• Records shown:
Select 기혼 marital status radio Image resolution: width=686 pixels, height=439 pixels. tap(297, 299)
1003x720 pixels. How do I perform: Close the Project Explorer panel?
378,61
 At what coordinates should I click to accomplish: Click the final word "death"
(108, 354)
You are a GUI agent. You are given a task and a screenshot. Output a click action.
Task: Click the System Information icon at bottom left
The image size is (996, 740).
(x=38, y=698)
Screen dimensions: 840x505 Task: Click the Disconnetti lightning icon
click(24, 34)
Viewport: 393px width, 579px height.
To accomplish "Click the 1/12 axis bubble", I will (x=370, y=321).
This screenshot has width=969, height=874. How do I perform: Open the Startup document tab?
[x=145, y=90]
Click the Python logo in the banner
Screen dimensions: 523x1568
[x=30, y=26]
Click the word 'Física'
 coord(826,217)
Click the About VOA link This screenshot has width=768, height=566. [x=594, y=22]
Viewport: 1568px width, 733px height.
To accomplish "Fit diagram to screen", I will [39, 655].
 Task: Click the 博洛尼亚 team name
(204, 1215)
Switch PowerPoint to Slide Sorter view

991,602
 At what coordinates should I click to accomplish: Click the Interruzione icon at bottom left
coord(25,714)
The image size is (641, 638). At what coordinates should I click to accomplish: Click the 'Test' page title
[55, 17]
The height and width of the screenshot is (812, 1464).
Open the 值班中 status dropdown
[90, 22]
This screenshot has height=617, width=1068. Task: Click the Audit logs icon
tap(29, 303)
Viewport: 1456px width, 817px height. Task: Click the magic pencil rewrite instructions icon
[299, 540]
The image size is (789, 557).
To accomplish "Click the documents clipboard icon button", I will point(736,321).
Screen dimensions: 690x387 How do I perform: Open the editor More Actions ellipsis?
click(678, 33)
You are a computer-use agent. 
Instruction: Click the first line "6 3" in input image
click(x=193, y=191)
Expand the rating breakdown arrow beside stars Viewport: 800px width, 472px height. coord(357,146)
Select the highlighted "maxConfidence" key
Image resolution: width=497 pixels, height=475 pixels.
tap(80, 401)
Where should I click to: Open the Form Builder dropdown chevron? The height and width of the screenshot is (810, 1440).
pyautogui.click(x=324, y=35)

• Brief: Output each record exactly, leaving nothing out.

• Output for this task:
Select 기혼 marital status radio Image resolution: width=686 pixels, height=439 pixels. tap(297, 299)
1003x720 pixels. How do I perform: Close the Project Explorer panel?
378,61
 At what coordinates should I click to accomplish: Click the final word "death"
(108, 354)
You are a GUI agent. You are given a task and a screenshot. Output a click action.
Task: Click the System Information icon at bottom left
The image size is (996, 740).
(x=38, y=698)
Screen dimensions: 840x505 Task: Click the Disconnetti lightning icon
click(24, 34)
Viewport: 393px width, 579px height.
To accomplish "Click the 1/12 axis bubble", I will (x=370, y=321).
This screenshot has width=969, height=874. How do I perform: Open the Startup document tab?
[x=145, y=90]
Click the Python logo in the banner
Screen dimensions: 523x1568
[x=30, y=26]
Click the word 'Física'
 coord(826,217)
Click the About VOA link This screenshot has width=768, height=566. [x=594, y=22]
Viewport: 1568px width, 733px height.
To accomplish "Fit diagram to screen", I will [39, 655].
 Task: Click the 博洛尼亚 team name
(204, 1215)
Switch PowerPoint to Slide Sorter view

991,602
 At what coordinates should I click to accomplish: Click the Interruzione icon at bottom left
coord(25,714)
The image size is (641, 638). At what coordinates should I click to accomplish: Click the 'Test' page title
[55, 17]
The height and width of the screenshot is (812, 1464).
Open the 值班中 status dropdown
[90, 22]
This screenshot has height=617, width=1068. Task: Click the Audit logs icon
tap(29, 303)
Viewport: 1456px width, 817px height. Task: Click the magic pencil rewrite instructions icon
[299, 540]
The image size is (789, 557).
To accomplish "Click the documents clipboard icon button", I will point(736,321).
Screen dimensions: 690x387 How do I perform: Open the editor More Actions ellipsis?
click(678, 33)
You are a computer-use agent. 
Instruction: Click the first line "6 3" in input image
click(x=193, y=191)
Expand the rating breakdown arrow beside stars Viewport: 800px width, 472px height. coord(357,146)
Select the highlighted "maxConfidence" key
Image resolution: width=497 pixels, height=475 pixels.
tap(80, 401)
Where should I click to: Open the Form Builder dropdown chevron? The height and width of the screenshot is (810, 1440).
pyautogui.click(x=324, y=35)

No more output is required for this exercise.